Couldn't you do any better in the States in defending the freedom of inquiry, please? After all, you are powerful in the courts when it comes to patenting teleonomical entities in molecular biology. (Piling up the genomes just a few years or months prior to the public endeavours and selling the data to drug companies. Science did no good job in publishing Celera reports in the era of William Clinton's administration. I think never had Science published an article without an access to the data.)
You should appreciate your responsibility in your leading, if not aggressive, position. You hang up the dissidents articulating their arguments in a fair scientific manner-and we will hang up our own fellows, too.
Paul Nelson and Richard von Sternberg lectured, after all, in Helsinki University of Technology. The lecture slides were kept online for a month or so.
pro scientia, pro hominem,
Pauli.Ojala@gmail.com
http://www.helsinki.fi/~pjojala/Haeckel_poster.html
http://www.helsinki.fi/~pjojala/Gasman.htm
Pauli Ojala · 21 February 2005
"If Microsoft, one of these days, invents something that does not
suck... It most probably will be a Microsoft vacuum cleaner."

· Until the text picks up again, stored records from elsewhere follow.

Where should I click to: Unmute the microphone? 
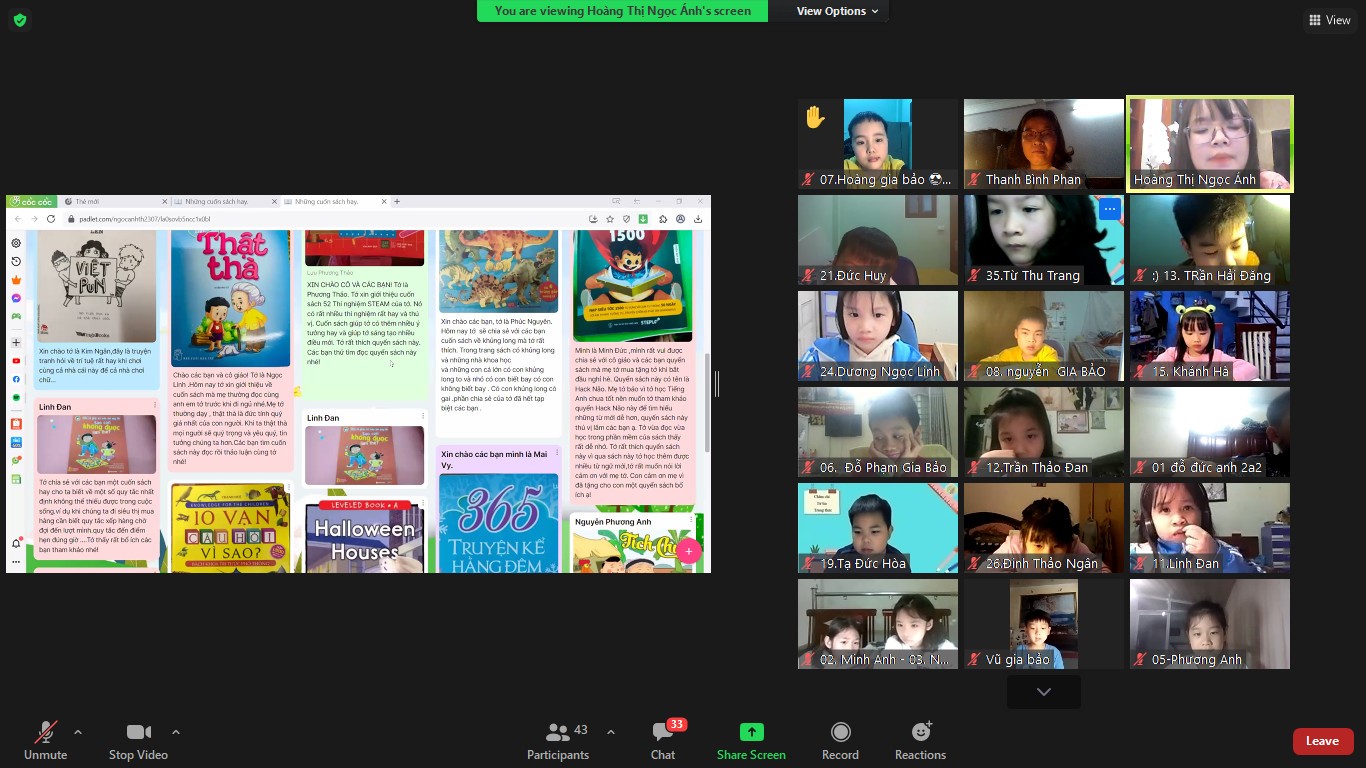pos(45,741)

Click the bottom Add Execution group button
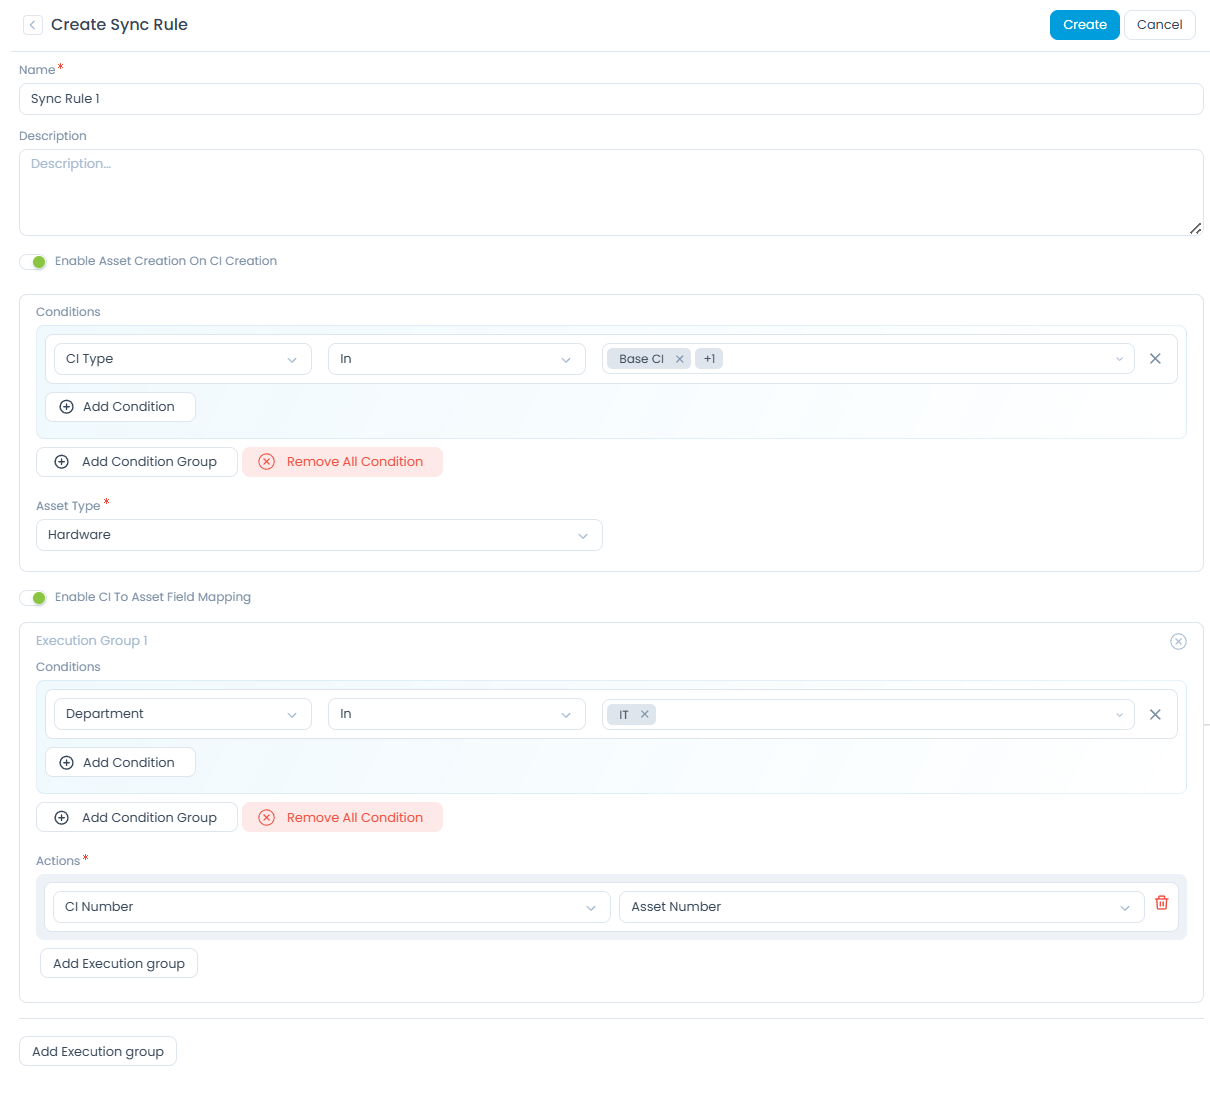[x=98, y=1051]
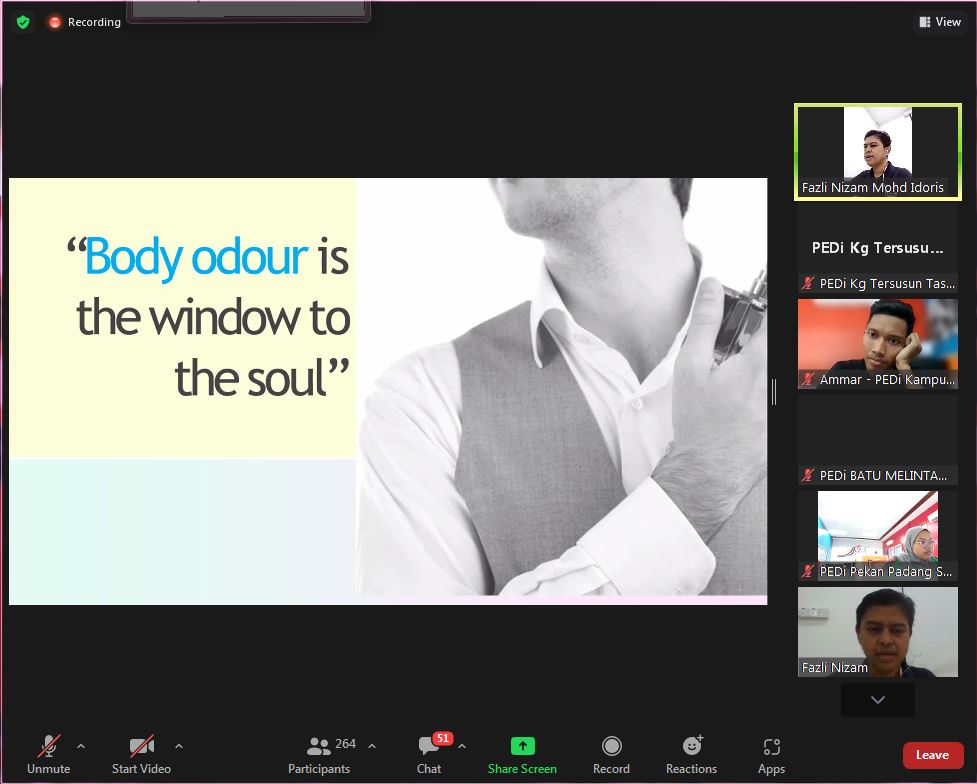The height and width of the screenshot is (784, 977).
Task: Expand the arrow beside Participants
Action: [x=372, y=746]
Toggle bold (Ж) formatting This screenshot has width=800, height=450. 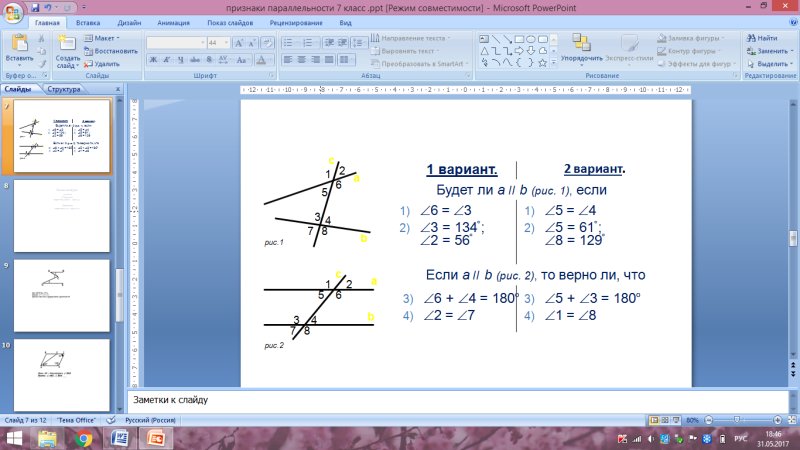coord(153,60)
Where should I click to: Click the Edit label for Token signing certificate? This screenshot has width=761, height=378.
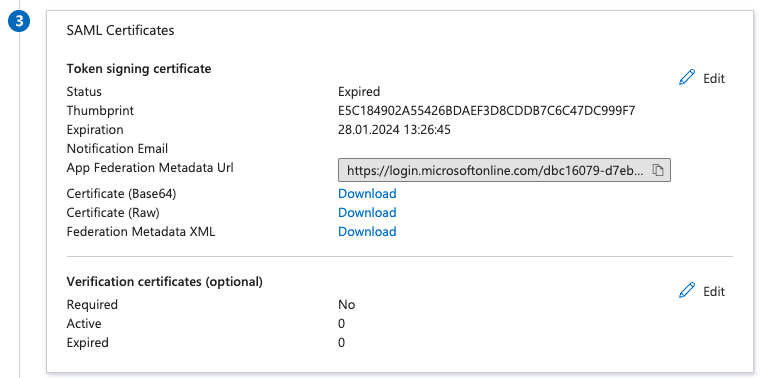point(714,79)
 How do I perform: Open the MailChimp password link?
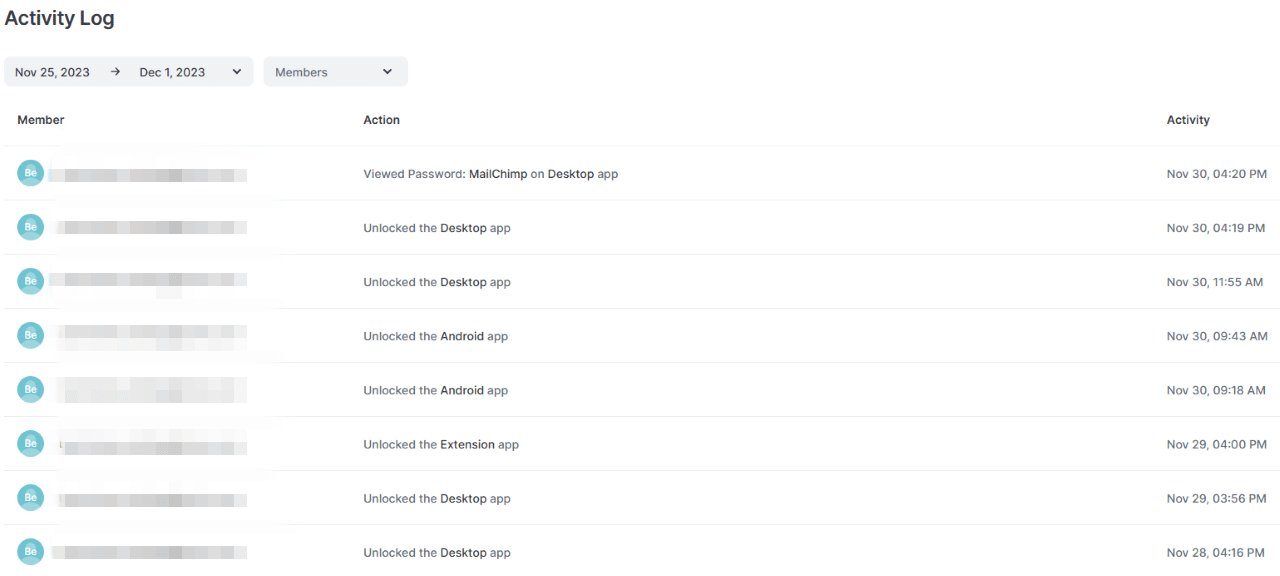coord(498,174)
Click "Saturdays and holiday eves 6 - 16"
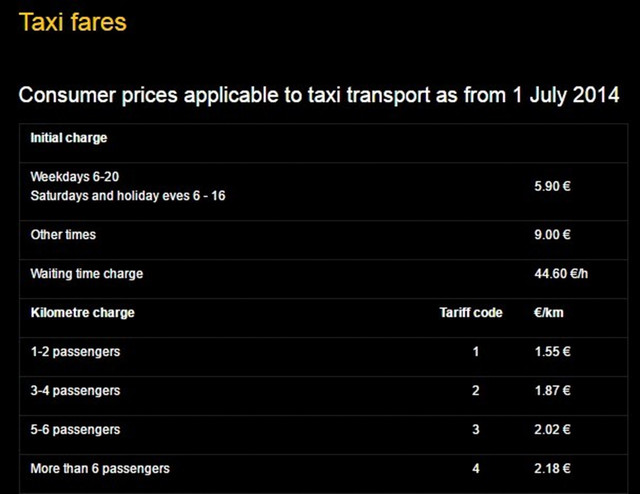 (128, 195)
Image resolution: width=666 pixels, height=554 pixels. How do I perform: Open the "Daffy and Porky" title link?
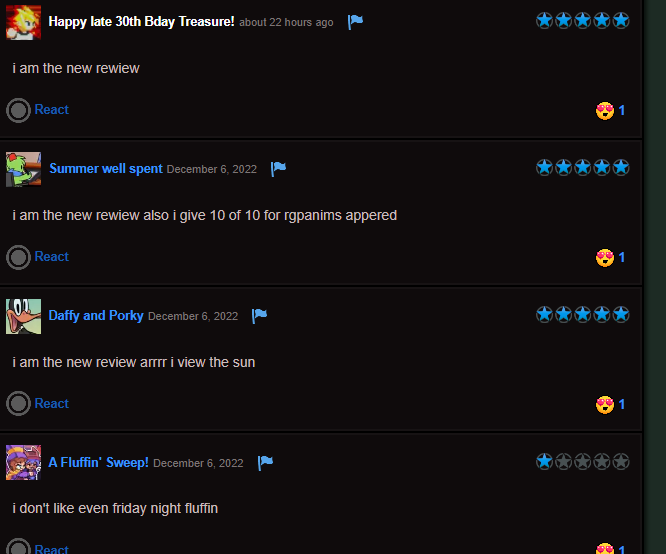coord(96,316)
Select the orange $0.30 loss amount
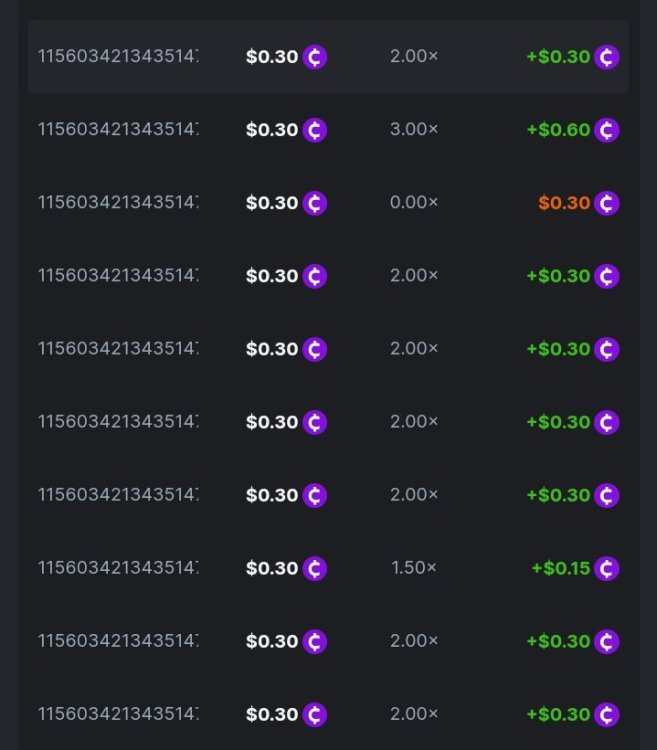The width and height of the screenshot is (657, 750). coord(564,203)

-Linus Torvalds, the Finnish father of the shareware Linux operation system--
So wellcome to the Jamaica and have a nice day,
Another paulus
Dmitri Novikov · 21 February 2005
Re: Comment #14838
"If only the ID movement could spend a fraction of its efforts on doing actual science..."
If only you do simple statistics, you will realize that the "scientifically" backed random mutations do not stand a chance to work, therefore, whatever ID in this respect is, neo-Darwinism IS anti-scientific. Why do not you forget about science when you say that 2 plus 2 may well be not 4, but a billion, and white should be called black since you look at it from another perspective (in the dark, e.g.). Do you care what is true and what is not or you just stick to your habits?
dmitri · 23 March 2005
We sure have to question everything, as questioning is in our nature, partly because we know little and what we know is incorrect, to some or other extent. Look at physicists: there are theories of multiple universes, time loops, wormholes, time traveling, and multiple worlds. Are physicists more stupid than us biologists, maybe because they can calculate? BTW, I do not approve of any texts that leave no room for doubt; this is why I keep a distance from religions. It is not just out of over excessive scrutiny that most of all I hate Darwinism. It has also been proven wrong by quite a few big scientists, - mathematicians, statisticians, biophysicists, biologists -- e.g., F. Hoyle, W. Dembski, L. Spetner, M. Behe, F. Crick, and others, whom Darwin would not have thought of rivaling in either their knowledge or reasoning capacity (or in not marrying one's own sister for that matter, since one was supposed to know better as an evolutionist back then). Not to mention that Darwin simply did not have descent biological knowledge to base a theory on, say something even close to knowledge of a college kid now, besides Darwinism itself, of course. Should we follow disregarding what biologically new we see now? So far Darwinism persist, persists and persists. I think we need to stop it as best as we can, without giving way to religious fundamentalists though. It is anti-scientific. It hampers our economy, particularly drug discovery big business and so our health, especially health of cancer patients; it waists hundreds of millions of our dollars annually on disoriented research; it discredits science, it distracts minds of a lot of people, it gives a false perception that we know who we are. Think it over. This is serious.